## PROBLEMS TO SOLVE:
1: In the text on email forwarding and blacklisted mail servers, where are the Sieve settings located in Thunderbird?
2: Continue the text on email forwarding and blacklisted mail servers from its final sentence.

╭─ DOCUMENT TEXT

Forwarding emails is sending emails from one account to another. If you can not send, you can not forward, because that’s the same thing.

If you have another reason for forwarding the mails, which is totally unrelated to your outgoing mail problem, then it’s a different matter. In that case it depends on the server software. There may be a web interface that allows you to set this up. Or you could use Sieve scripts if this is supported server-side. You can find those settings in your mail client; e.g. in Thunderbird, it’s under Tools => Sieve Message Filters. It’s not the easiest to figure out, but you can find the documentation through a web search. I don’t use Librem Mail, so I don’t know the specifics of their service. Either way, the outgoing mail problem needs to be resolved first, because if you can’t send emails, you can’t send emails to your other account either. Unless it’s a service that doesn’t filter by using public spam lists.

The 138.201.176.94 is still listed on both barracuda ( b.barracudacentral.org ) and spamcop (bl.spamcop.net) blacklists, I know a not insignificant number of businesses use barracuda spam filters so that’s something I would think you might still want to resolve. This could result in intermittent functionality for users in that if they go out the other IP’s mail flows but out this one and rejected.

╰─
╭─ DATA LINES

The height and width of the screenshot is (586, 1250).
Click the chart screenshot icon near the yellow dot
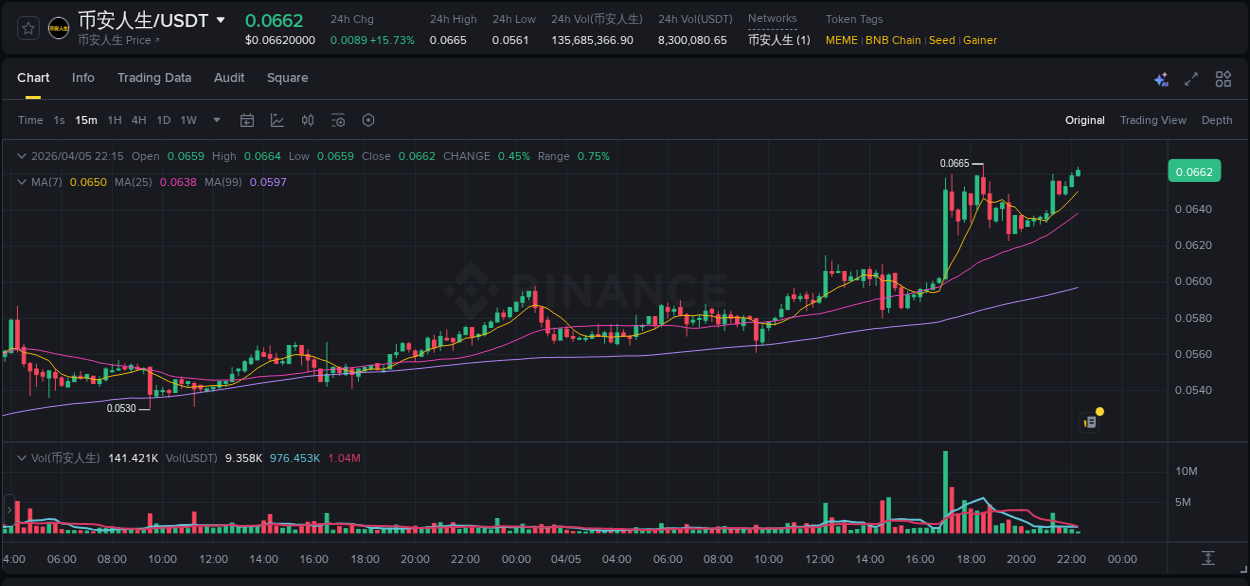[x=1089, y=421]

╰─

## RESPONSES FOR EACH TASK:
1: Under Tools => Sieve Message Filters.

2:
The dnsbl-2.uceprotect.net and dnsbl-3.uceprotect.net blacklists the other two IP’s are on seem to be much less broadly used.

My wanting to forward email is unrelated, mostly, to the problems here. When my wife started having issues I opened up my librem account on my tablet which I rarely use and saw that I have been getting some mail there that I didn’t know about. I stopped using librem mail a long time back after I had issues that never got resolved. Its always worked for my wife. Go figure. So I thought that an easy way to continue to get the emails, some of which I want, was to enable forwarding to my working email account.

I’ll check out your suggestions. Thanks for taking the time to reply.